Dataset content
──────────
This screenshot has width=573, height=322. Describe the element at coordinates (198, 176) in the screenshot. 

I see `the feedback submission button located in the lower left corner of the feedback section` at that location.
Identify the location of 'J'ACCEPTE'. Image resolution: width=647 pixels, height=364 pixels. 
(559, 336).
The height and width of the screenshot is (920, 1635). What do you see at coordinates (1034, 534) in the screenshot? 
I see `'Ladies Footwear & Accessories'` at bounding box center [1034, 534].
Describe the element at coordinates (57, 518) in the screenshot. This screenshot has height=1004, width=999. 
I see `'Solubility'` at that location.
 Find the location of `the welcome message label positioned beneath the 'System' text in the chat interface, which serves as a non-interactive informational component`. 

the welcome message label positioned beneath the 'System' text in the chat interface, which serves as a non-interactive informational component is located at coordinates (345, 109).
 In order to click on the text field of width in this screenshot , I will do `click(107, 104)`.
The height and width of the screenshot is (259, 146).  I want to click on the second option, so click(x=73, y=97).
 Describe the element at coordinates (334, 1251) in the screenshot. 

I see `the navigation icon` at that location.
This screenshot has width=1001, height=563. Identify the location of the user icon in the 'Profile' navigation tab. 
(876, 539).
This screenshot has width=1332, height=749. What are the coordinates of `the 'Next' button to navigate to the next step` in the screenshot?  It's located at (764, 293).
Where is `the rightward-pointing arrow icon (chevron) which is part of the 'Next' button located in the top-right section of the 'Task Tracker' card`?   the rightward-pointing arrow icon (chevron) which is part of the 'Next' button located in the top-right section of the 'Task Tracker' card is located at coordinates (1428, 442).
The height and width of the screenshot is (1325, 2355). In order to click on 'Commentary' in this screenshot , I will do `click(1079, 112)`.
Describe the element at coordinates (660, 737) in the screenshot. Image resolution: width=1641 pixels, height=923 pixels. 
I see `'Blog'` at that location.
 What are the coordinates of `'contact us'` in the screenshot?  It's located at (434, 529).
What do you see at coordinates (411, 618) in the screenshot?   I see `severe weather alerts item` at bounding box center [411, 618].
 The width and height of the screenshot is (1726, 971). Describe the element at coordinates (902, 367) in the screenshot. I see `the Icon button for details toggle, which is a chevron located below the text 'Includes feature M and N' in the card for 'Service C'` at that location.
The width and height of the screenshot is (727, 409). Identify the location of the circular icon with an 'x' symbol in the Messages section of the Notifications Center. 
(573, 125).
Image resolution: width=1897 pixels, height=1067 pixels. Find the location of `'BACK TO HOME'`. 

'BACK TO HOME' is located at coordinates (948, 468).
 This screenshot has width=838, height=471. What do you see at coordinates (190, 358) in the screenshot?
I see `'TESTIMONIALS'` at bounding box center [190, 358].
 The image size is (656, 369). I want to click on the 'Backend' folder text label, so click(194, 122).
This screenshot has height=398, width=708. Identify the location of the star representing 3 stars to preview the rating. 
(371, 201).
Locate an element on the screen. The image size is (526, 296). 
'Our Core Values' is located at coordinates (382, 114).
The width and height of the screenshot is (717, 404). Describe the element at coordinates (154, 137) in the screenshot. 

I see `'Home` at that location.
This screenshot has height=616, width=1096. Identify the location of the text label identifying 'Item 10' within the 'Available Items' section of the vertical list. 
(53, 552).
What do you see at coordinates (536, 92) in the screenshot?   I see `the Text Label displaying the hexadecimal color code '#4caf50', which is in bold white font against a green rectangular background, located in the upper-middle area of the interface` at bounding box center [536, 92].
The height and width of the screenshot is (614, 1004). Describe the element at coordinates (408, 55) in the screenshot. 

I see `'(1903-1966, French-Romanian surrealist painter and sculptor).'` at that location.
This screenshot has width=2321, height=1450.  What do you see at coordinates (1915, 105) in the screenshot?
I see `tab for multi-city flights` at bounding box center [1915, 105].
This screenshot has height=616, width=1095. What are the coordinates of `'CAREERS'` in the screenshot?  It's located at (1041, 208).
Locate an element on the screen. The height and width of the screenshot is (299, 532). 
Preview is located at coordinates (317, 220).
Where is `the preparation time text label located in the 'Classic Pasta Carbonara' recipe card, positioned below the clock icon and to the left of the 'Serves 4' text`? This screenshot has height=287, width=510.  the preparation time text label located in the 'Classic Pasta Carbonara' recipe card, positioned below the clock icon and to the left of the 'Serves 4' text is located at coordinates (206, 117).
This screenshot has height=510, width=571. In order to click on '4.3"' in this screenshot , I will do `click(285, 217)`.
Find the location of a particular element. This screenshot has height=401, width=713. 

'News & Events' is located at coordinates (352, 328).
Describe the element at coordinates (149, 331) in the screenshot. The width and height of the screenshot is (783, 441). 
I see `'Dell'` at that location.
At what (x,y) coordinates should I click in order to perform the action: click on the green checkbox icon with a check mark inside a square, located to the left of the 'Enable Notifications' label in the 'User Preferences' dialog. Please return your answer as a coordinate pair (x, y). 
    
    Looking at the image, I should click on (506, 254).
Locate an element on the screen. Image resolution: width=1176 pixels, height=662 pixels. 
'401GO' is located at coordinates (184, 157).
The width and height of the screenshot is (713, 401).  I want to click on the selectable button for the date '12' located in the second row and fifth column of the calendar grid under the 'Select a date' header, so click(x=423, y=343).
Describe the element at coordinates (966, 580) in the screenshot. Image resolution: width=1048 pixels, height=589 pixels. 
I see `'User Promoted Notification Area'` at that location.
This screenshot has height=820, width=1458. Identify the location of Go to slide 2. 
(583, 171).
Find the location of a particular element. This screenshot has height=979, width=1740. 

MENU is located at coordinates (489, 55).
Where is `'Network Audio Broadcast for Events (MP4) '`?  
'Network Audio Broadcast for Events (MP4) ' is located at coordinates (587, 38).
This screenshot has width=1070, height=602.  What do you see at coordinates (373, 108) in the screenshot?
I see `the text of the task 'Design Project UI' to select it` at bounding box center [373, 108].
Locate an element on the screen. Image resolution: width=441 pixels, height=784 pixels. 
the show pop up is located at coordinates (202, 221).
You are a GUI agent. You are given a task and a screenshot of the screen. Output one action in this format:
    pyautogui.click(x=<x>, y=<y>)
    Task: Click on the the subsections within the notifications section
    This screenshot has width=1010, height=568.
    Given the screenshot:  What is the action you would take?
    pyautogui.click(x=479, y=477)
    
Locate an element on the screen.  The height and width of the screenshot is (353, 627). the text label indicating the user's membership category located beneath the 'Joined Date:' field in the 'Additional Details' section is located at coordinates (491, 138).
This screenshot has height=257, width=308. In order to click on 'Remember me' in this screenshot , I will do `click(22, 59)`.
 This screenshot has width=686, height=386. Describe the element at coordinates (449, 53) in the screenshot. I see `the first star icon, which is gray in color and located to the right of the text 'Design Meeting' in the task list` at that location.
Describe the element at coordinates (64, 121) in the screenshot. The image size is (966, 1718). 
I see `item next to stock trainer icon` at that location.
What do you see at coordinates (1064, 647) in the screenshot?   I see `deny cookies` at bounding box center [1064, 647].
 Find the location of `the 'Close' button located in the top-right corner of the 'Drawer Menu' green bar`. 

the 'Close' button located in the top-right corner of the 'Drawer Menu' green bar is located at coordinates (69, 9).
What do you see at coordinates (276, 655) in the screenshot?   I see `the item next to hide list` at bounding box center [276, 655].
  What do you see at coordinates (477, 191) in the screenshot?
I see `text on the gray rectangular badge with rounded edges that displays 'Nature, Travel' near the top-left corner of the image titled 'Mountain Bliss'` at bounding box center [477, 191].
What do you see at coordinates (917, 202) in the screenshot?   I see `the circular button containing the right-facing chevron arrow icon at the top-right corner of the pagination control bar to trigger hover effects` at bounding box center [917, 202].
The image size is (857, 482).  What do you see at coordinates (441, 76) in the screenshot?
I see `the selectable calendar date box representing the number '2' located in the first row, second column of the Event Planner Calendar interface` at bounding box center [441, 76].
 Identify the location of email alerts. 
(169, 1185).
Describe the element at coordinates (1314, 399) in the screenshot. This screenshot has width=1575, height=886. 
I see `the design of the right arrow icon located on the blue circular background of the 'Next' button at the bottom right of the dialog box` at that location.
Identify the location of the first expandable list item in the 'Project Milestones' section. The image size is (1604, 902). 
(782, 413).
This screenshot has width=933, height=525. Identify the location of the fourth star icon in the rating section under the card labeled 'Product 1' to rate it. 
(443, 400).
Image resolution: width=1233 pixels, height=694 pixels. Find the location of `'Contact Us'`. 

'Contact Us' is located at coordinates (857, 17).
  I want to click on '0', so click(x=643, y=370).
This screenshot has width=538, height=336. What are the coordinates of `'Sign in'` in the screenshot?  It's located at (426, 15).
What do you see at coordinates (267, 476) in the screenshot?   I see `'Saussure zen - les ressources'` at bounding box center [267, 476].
──────────
What to work on
Please duplicate the lines from the one containing "This screenshot has width=933, height=525." through the end of the lines, keeping each one identical.

Finished answer
This screenshot has width=933, height=525. Identify the location of the fourth star icon in the rating section under the card labeled 'Product 1' to rate it. 
(443, 400).
Image resolution: width=1233 pixels, height=694 pixels. Find the location of `'Contact Us'`. 

'Contact Us' is located at coordinates (857, 17).
  I want to click on '0', so click(x=643, y=370).
This screenshot has width=538, height=336. What are the coordinates of `'Sign in'` in the screenshot?  It's located at (426, 15).
What do you see at coordinates (267, 476) in the screenshot?   I see `'Saussure zen - les ressources'` at bounding box center [267, 476].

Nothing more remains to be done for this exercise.